Extracted data:
————————

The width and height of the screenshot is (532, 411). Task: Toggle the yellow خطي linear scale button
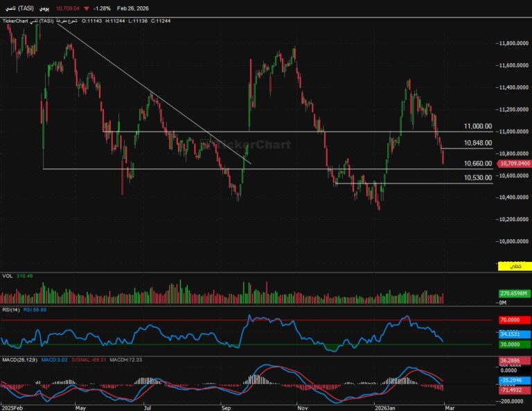point(514,267)
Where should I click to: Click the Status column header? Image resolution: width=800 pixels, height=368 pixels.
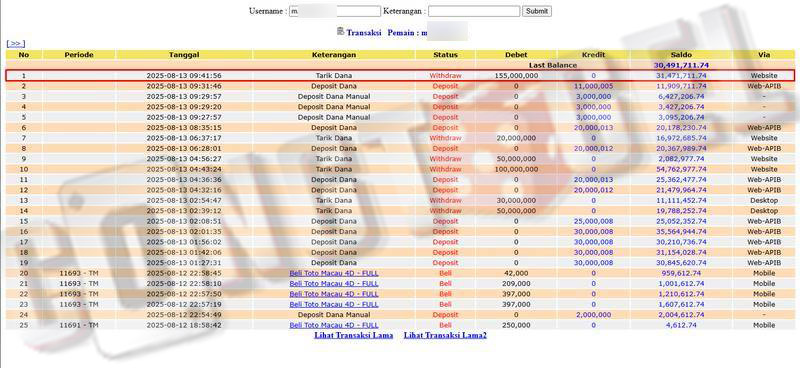coord(445,55)
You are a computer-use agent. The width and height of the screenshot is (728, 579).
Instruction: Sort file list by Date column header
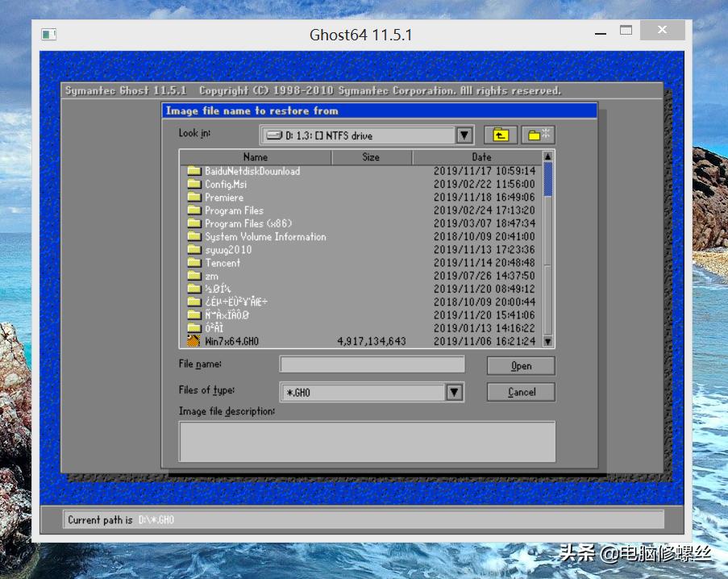[x=481, y=157]
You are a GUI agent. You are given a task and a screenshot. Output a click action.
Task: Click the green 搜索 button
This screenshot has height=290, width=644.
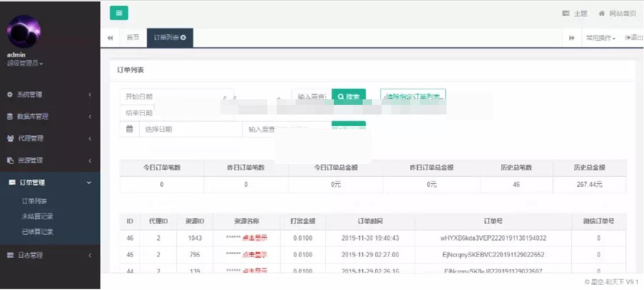point(348,97)
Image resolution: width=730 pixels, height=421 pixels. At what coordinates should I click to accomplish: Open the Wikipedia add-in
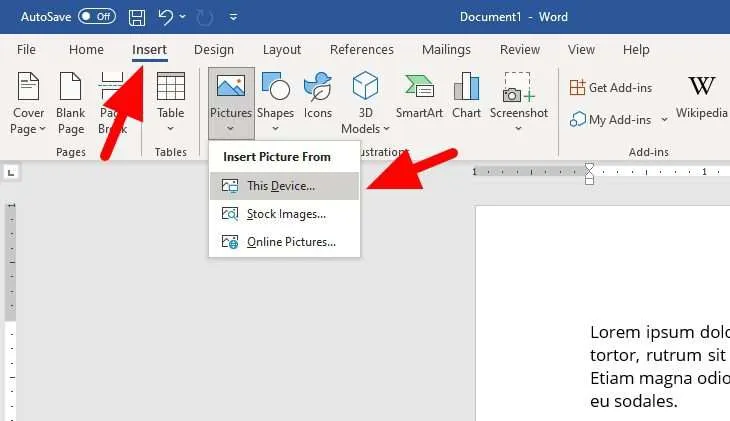click(x=702, y=95)
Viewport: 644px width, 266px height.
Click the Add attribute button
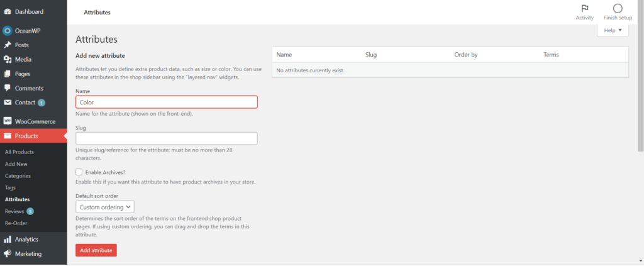pyautogui.click(x=96, y=250)
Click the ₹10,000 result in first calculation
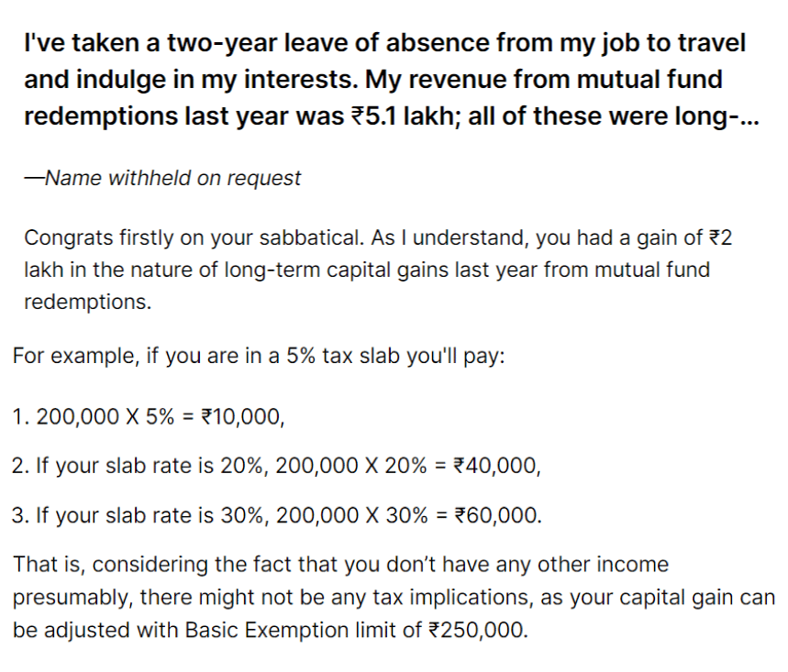The width and height of the screenshot is (788, 672). click(x=243, y=417)
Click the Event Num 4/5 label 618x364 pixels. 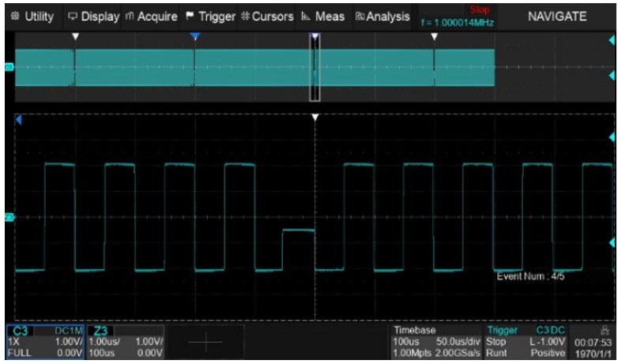pyautogui.click(x=530, y=276)
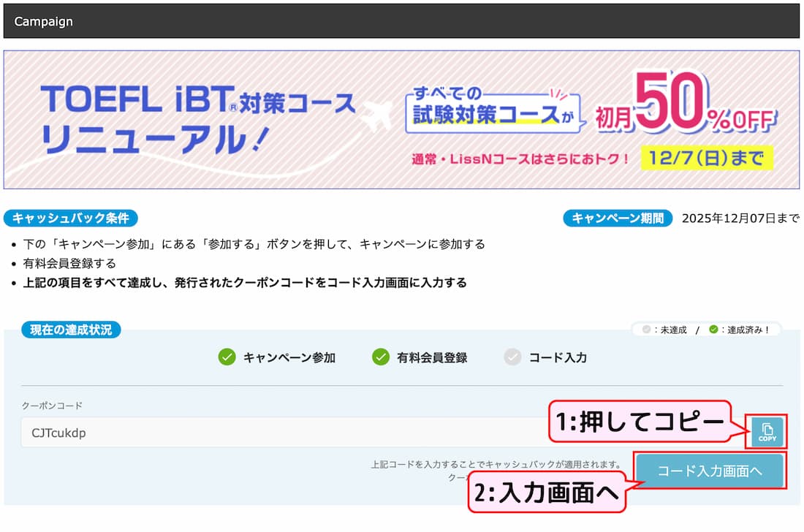The image size is (804, 532).
Task: Click the green 達成済み legend icon
Action: (713, 330)
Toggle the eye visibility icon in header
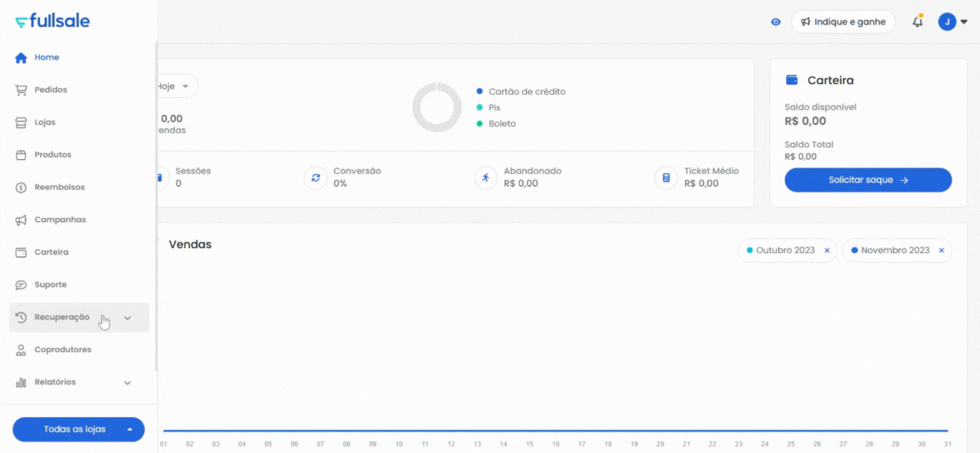Viewport: 980px width, 453px height. 776,22
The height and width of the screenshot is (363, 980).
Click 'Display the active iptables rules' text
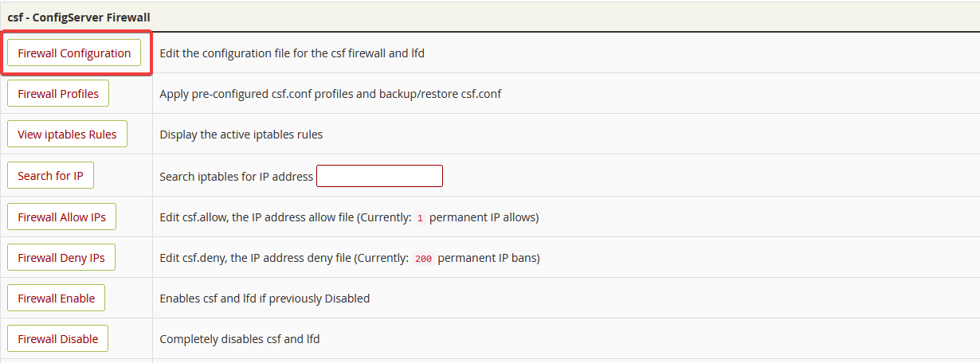tap(241, 135)
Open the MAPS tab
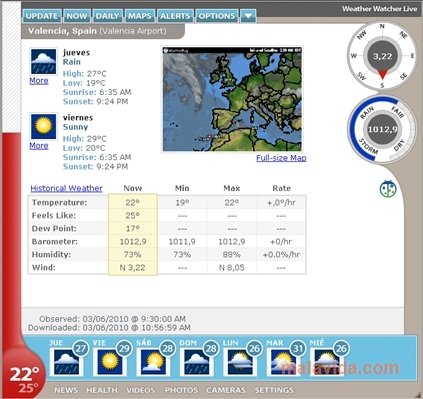 pos(140,16)
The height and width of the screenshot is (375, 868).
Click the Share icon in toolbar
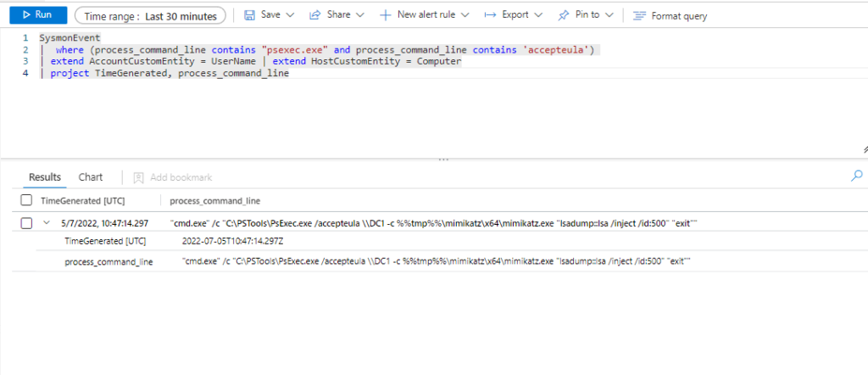(x=314, y=15)
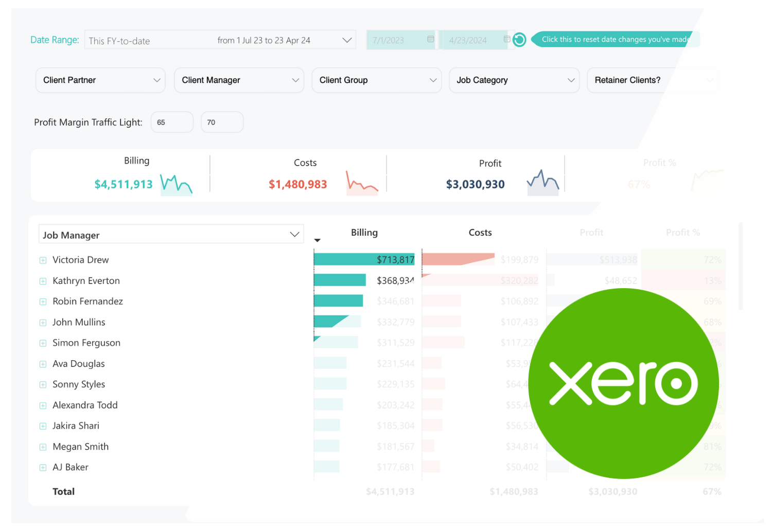Click the Billing column sort arrow

(x=318, y=240)
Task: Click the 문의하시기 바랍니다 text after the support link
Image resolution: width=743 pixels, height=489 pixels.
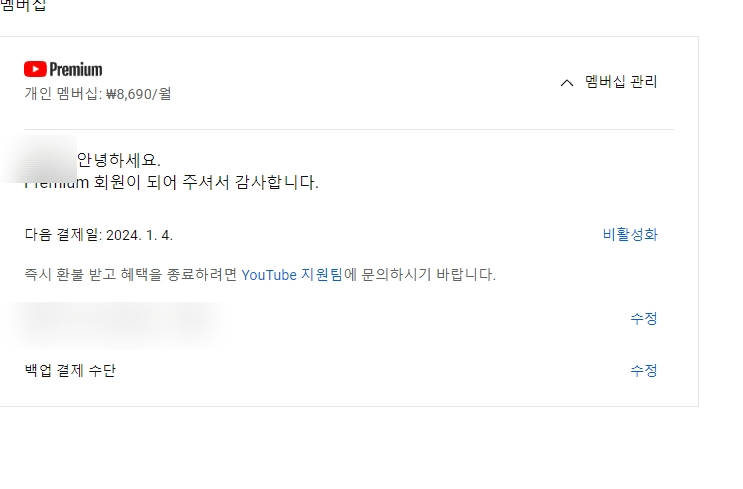Action: [x=420, y=275]
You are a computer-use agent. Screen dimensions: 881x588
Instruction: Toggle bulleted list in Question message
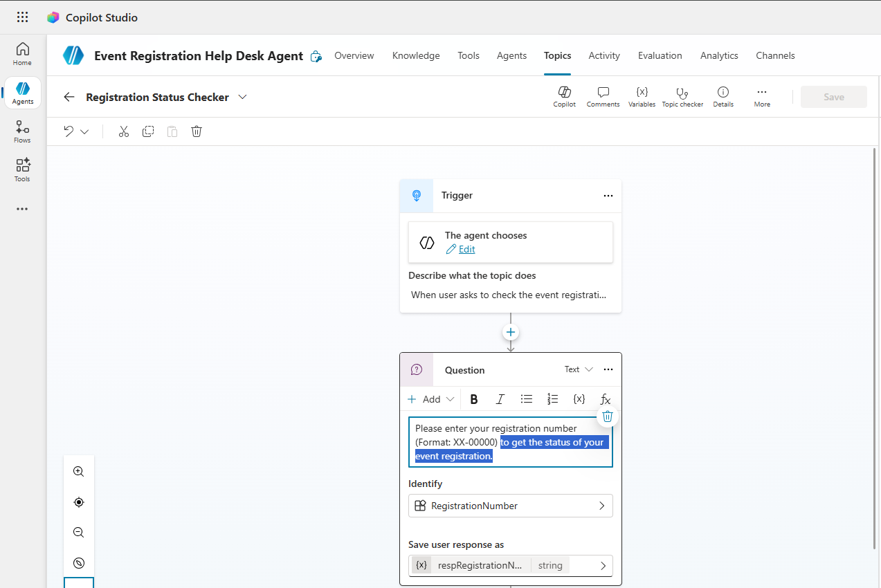527,399
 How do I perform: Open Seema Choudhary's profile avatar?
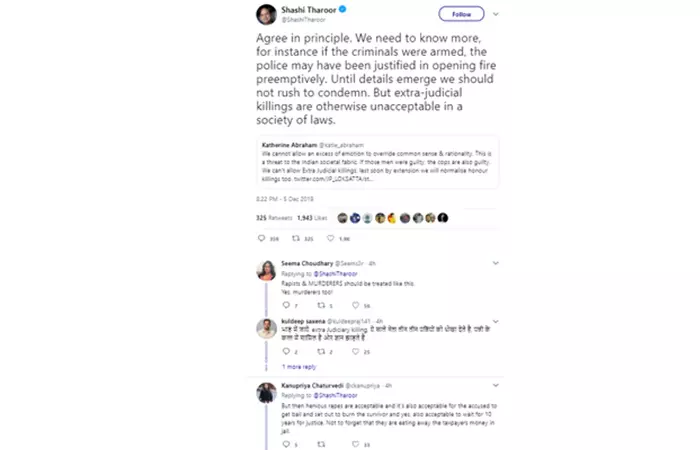(x=267, y=270)
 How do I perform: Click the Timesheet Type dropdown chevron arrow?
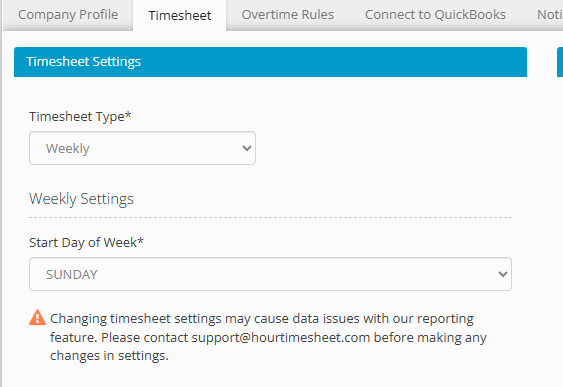click(x=247, y=148)
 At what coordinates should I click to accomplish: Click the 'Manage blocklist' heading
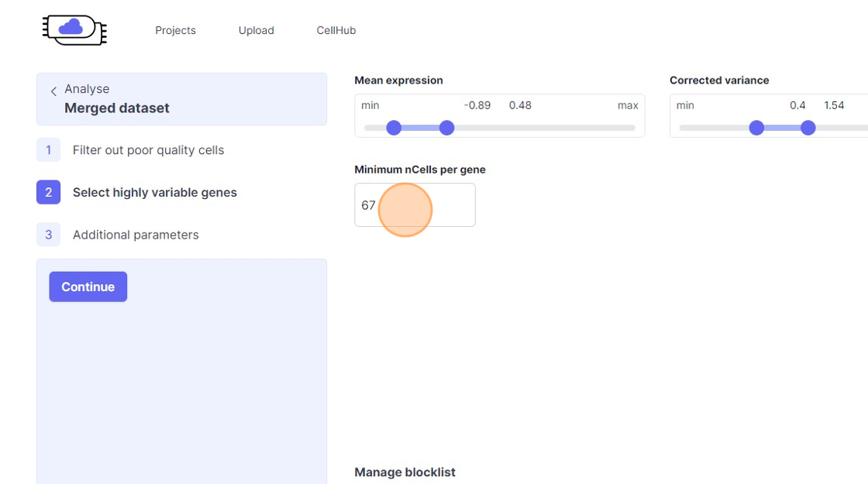(405, 472)
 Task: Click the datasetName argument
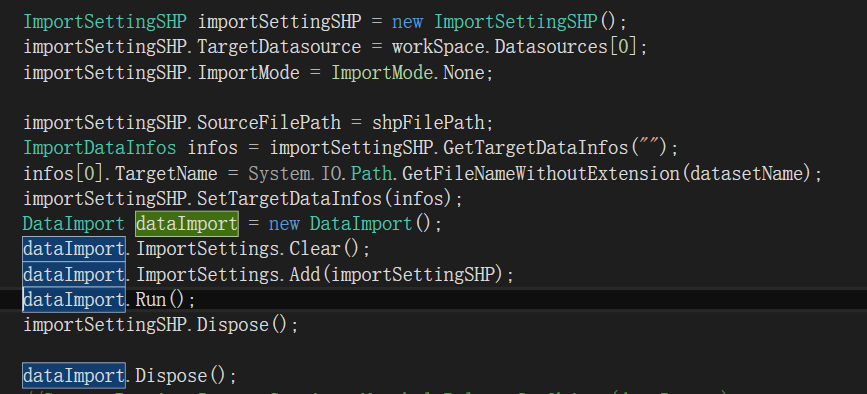746,174
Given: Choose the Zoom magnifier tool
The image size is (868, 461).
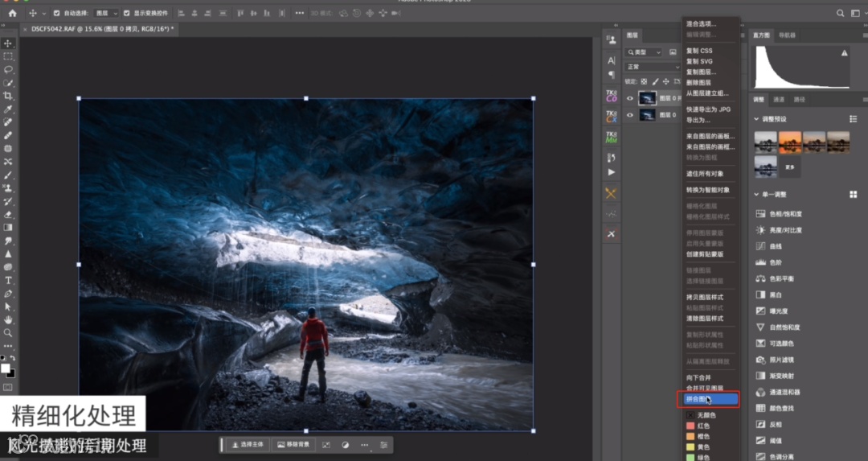Looking at the screenshot, I should coord(8,332).
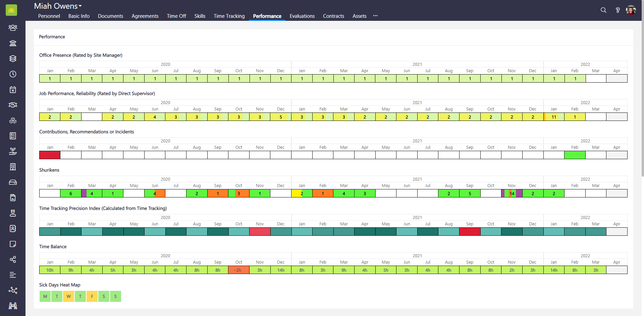The height and width of the screenshot is (316, 644).
Task: Expand the Miah Owens name dropdown
Action: pos(58,6)
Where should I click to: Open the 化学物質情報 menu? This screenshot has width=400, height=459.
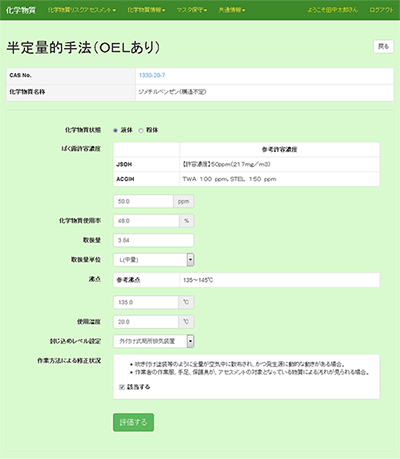tap(146, 10)
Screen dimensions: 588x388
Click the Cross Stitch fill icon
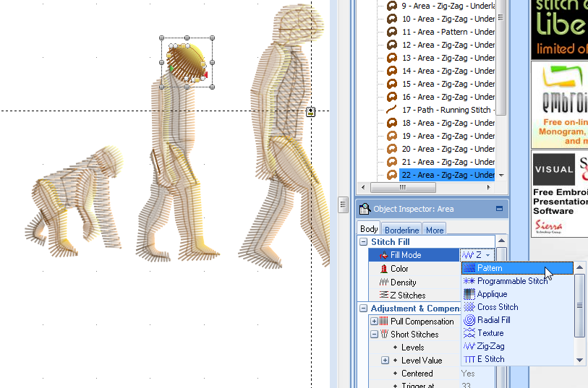(x=469, y=307)
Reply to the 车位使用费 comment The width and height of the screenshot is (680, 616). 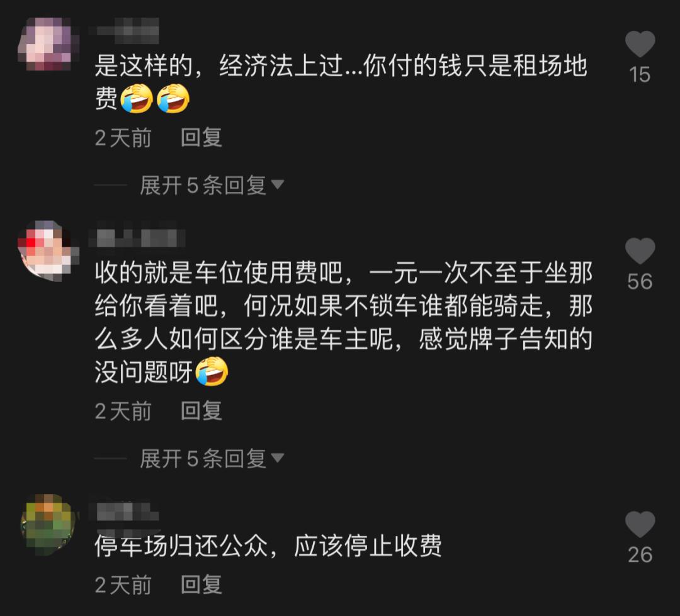[201, 410]
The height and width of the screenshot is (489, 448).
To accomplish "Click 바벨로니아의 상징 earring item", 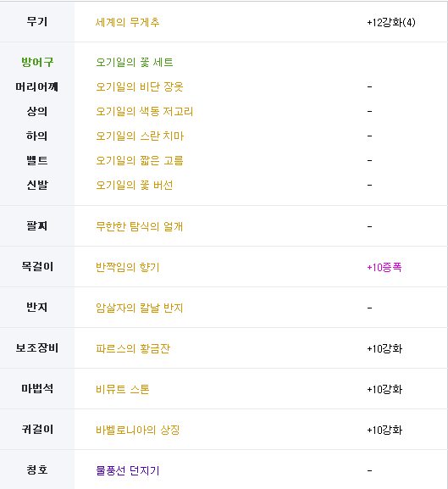I will pos(138,431).
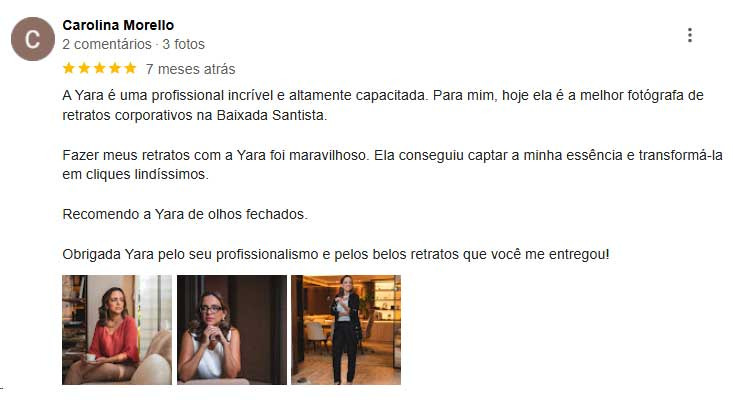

————————

Task goal:
Reproduce the data above exactly, but only from the line containing "Click the Share icon in toolbar" through the line containing "Given: Choose the Zoom magnifier tool". Omit all pictures.

Answer:
Click the Share icon in toolbar
(x=314, y=15)
Click the Billing column sort arrow

(x=318, y=240)
Task: Click the 문의하시기 바랍니다 text after the support link
Image resolution: width=743 pixels, height=489 pixels.
Action: [x=420, y=275]
You are a computer-use agent. Screen dimensions: 881x588
Instruction: Toggle bulleted list in Question message
527,399
 How do I perform: Open Seema Choudhary's profile avatar?
(x=267, y=270)
 How do I perform: Click the Timesheet Type dropdown chevron arrow?
click(x=247, y=148)
 At what coordinates should I click to accomplish: Click the 'Manage blocklist' heading
(405, 472)
 Task: Click the datasetName argument
746,174
Given: Choose the Zoom magnifier tool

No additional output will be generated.